What a GP cannot see on a screen may be just as important as the image in plain sight when prescribing medication to a patient via an online consultation.
Having a keen awareness of potentially unseen factors such as body language is absolutely critical in preventing harm, ensuring patient safety, and managing the risk of prescribing errors. This is becoming increasingly salient as more and more people choose to access GP services online or by phone.
The harm caused by incorrectly prescribed or unmonitored medication can be serious and long lasting. Prescribing errors constitute one of the top risk areas for general practice and last year accounted for 9% of all GP claims closed by MDDUS.
Online prescribing
Rapid changes in healthcare mean that more patients are choosing to access healthcare online, so it was reassuring to see healthcare organisations including the GMC and royal colleges issue ten high level principles for good practice to protect patients online, which are particularly related to prescribing.
The guidance has a strong focus on mitigating against the risks associated with clinicians treating patients remotely when they have little or no access to their medical records.
The principles advise UK-based healthcare professionals on important considerations should they be asked to provide remote services to patients overseas, emphasising the potential indemnity and regulatory difficulties with this.
Risks of remote consultations
In our experience, when a GP hasn’t previously met the patient in person, issues can arise with remote consultations because safeguarding clues can be missed. For example, a GP doesn’t know who is standing behind the camera – is the patient making this call under duress? Are they being manipulated? Do they understand the risks associated with the prescription they want?
A GP must take responsibility for the prescriptions they issue. However, when it comes to online prescribing, GPs may not have access to a patient’s relevant medical history or usual medications. It may also be difficult to ensure the consultation is accurately recorded in the patient’s usual medical records – and this can significantly increase the risk of inappropriate prescribing.
Without access to medical records, a GP is solely reliant on what the patient tells them, making it even more important to take detailed notes to justify any prescribing decisions taken. The MDDUS therefore recommends GPs develop a separate framework to remote prescribing in comparison to a face-to-face consultation.
In short, it is reasonable for a GP to decline to prescribe, or to err on the side of caution, when involved in an online consultation. It is also important for GPs to be mindful of the risk of medication abuse.

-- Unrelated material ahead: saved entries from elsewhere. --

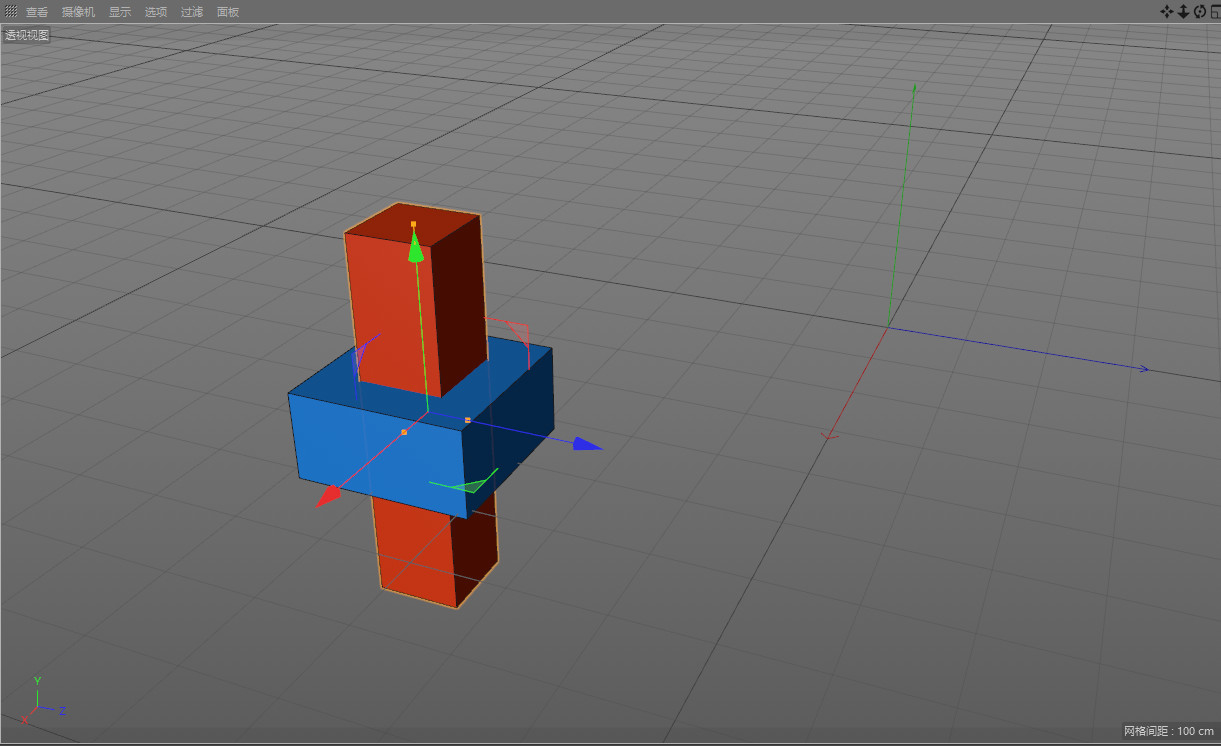Click the viewport orbit rotate icon

pyautogui.click(x=1200, y=12)
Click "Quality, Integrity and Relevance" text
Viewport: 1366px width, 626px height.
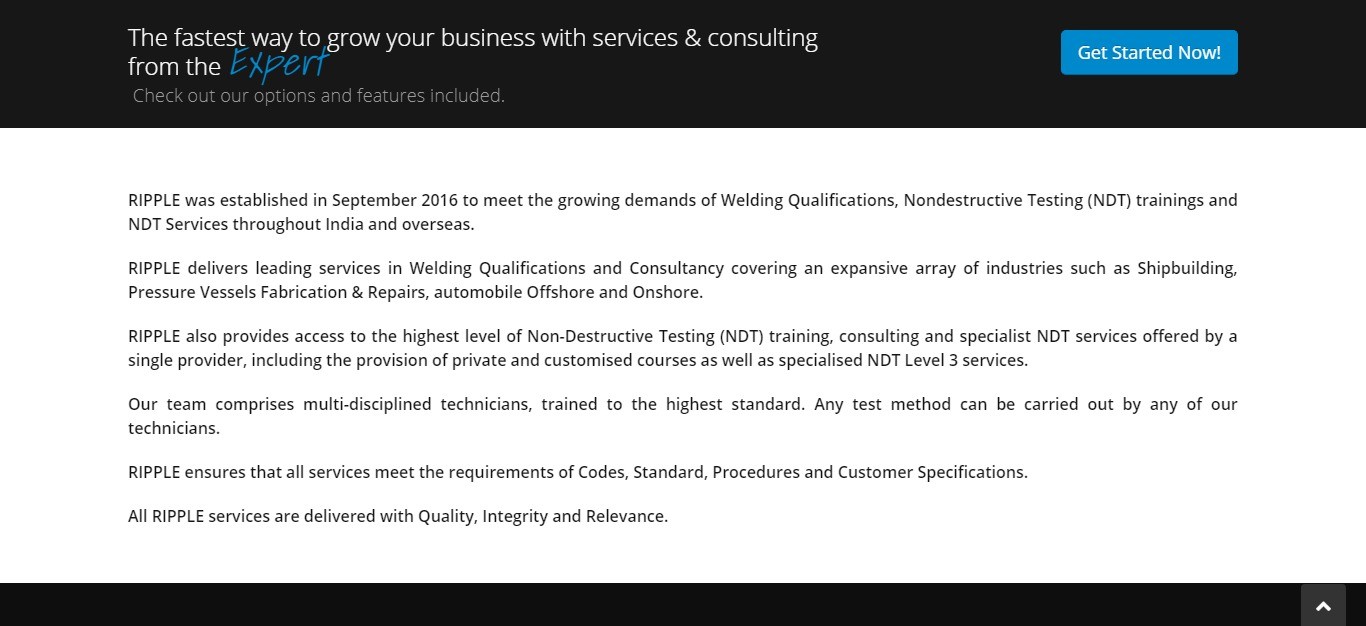(x=542, y=516)
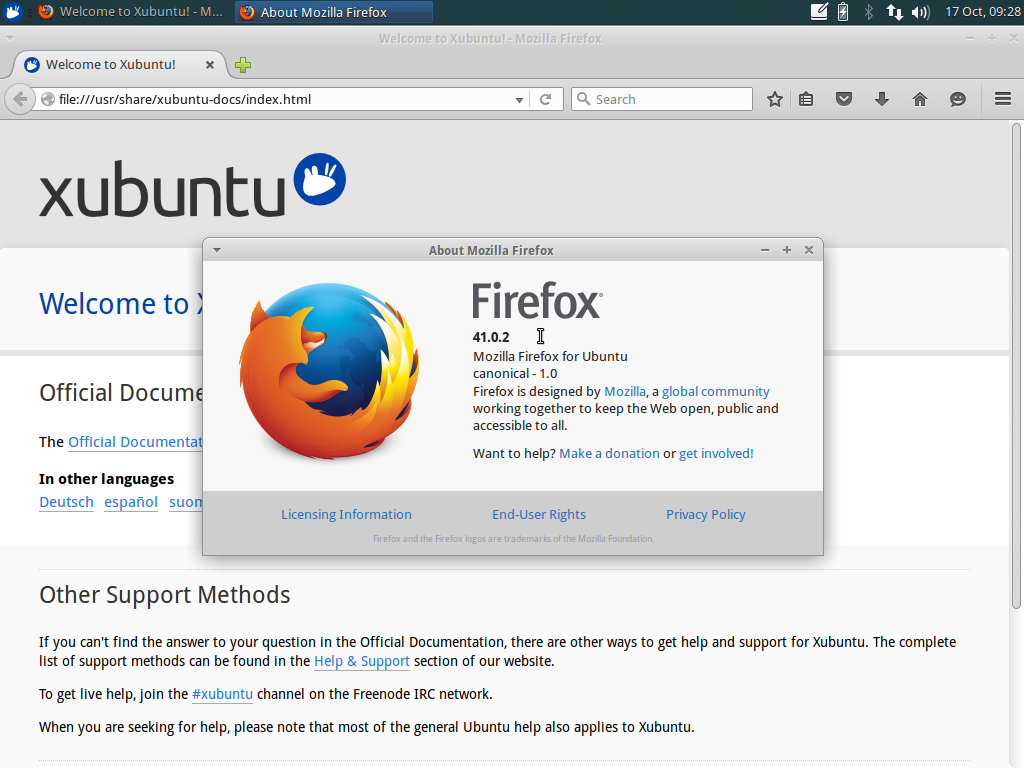Start a Firefox Hello conversation
This screenshot has height=768, width=1024.
pos(957,99)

In circumstances where the GP hasn’t physically seen the patient they need to be alert to the risk of people purporting to be someone else. Extra due diligence, such as requiring patients to provide their CHI or NHS number may be appropriate. As technology moves on, so does the way GPs prescribe, and the GMC’s guidance Good Practice in Prescribing and Managing Medicines and Devices includes a section on remote prescribing.
If relevant information is difficult to obtain or not forthcoming from a patient, then a GP should not feel pressurised into prescribing. They should also consider seeking the support of their MDO.
Ensure robust systems are in place
There may be a risk of patients seeking online prescriptions from several sources. It is important all doctors prescribing online are alert to this risk, particularly if the medication requested has the potential for abuse or causing serious side effects.
Abuse of prescribing is taken very seriously by the GMC because of the adverse consequences for both the doctor and patients involved. Ensure that robust systems are in place for the issuing and review of prescriptions, particularly for drugs which may be abused. These systems should cover all prescriptions and should include regular tailored audits.
It’s important that GPs conducting remote consultations do not feel anxious about signposting a patient to another source of care. That could be to the patient’s own GP for a face-to-face consultation or even to their nearest walk-in centre or A&E department. No GP involved in remote consultations should feel 'It’s me or nothing'.
If a GP is worried about an online consultation and not sure whether to prescribe they should consider whether they are able to defer the decision. You may wish to take this time to discuss with colleagues or contact your MDO for further support and guidance.
Your MDO can also help you work out where else you can signpost a patient to, especially if the call is out of hours.